Selected excerpt:

(begin)

The Cornell–Dartmouth football rivalry is an American college football rivalry between the Cornell Big Red and Dartmouth Big Green. The two schools were both major football powers before the split between the NCAA Division I Football Bowl Subdivision (FBS) and Football Championship Subdivision (FCS). Prior to the split, Cornell captured national championships in 1915, 1921, 1922, 1923, and 1939. Dartmouth won its lone national championship in 1925. One of the most infamous games in the rivalry contained national title implications. The 1940 game, referred to as the Fifth Down Game, ended Cornell's school-record 16 game unbeaten streak, as it sought a second consecutive national championship. After emerging with a 7–3, the Big Red voluntarily forfeited to Dartmouth when review of film showed the Cornell had inadvertently used five downs. The ESPN College Football Encyclopedia named the game, and Cornell's honorable concession, the second greatest moment in college football history.

(end)

Data:
(begin)

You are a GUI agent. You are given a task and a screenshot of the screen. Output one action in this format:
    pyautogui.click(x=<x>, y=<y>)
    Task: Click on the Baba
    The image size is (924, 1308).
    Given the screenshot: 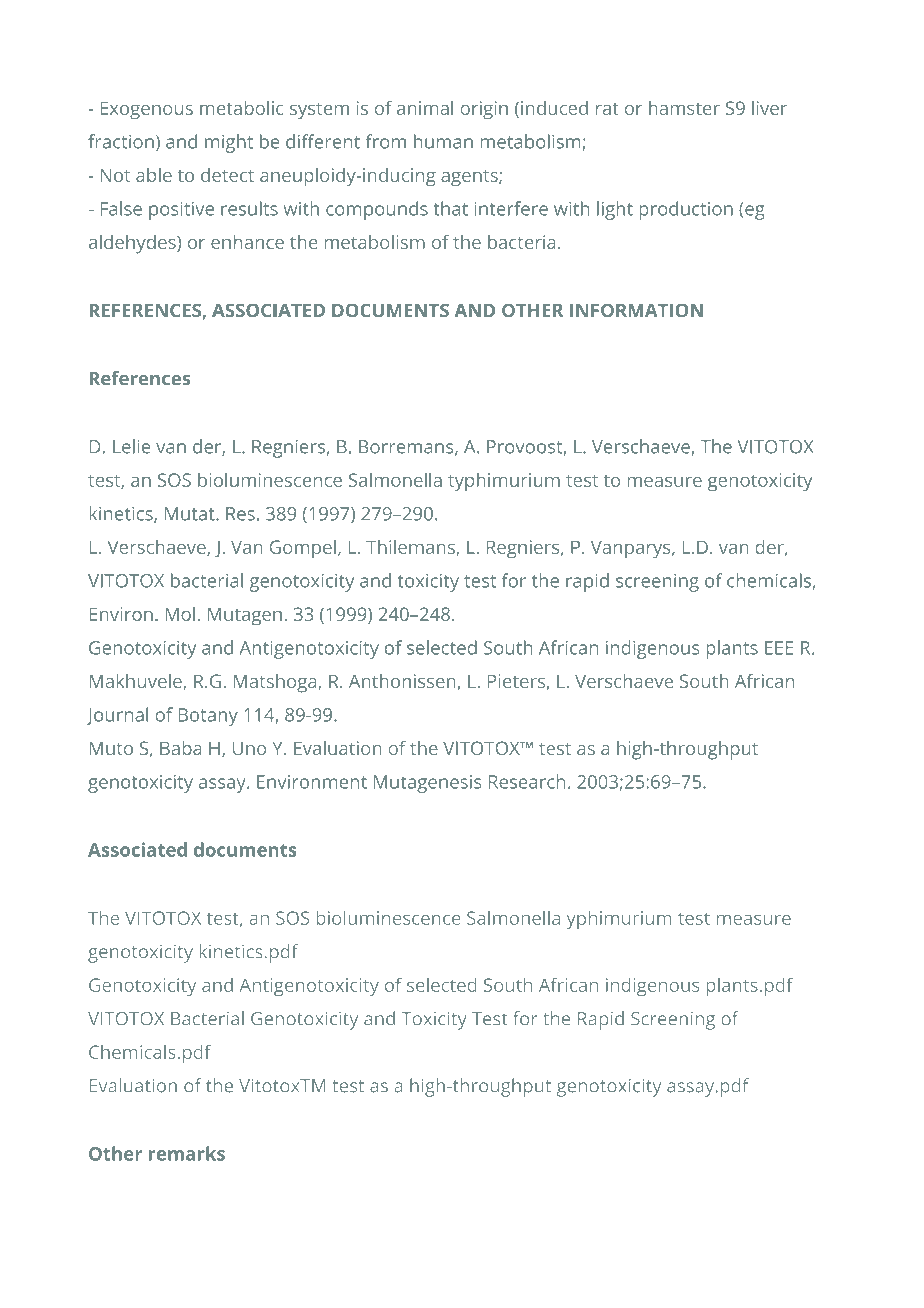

(end)

Write the next part of the text on the Cornell–Dartmouth football rivalry, starting right after its final sentence.

Exercise answer:
The rivalry series is the second-longest uninterrupted series in the Football Championship Subdivision with 101 consecutive meetings since 1919, as of the most recent 2019 contest. This record trails only the series between Lehigh and Lafayette, which has met 130 consecutive times as of 2019. Since the advent of the Ivy League in 1954, Dartmouth and Cornell have continued their annual series, which has featured several long winning streaks from the Big Green. The most recent, a ten game streak from 2009 to 2018, was snapped by a 20–17 Cornell victory that denied Dartmouth a chance at an outright league title.  Ranked #12, Dartmouth was the highest ranked opponent that Cornell had defeated since a 23–14 victory over Ohio State during the Big Red's 1939 national championship season.  In aggregate, Dartmouth has won a league-record 19 Ivy championships, while Cornell has claimed three championships in league competition.

Game results

See also 
 List of NCAA college football rivalry games
 List of most-played college football series in NCAA Division I
 Fifth Down Game (1940)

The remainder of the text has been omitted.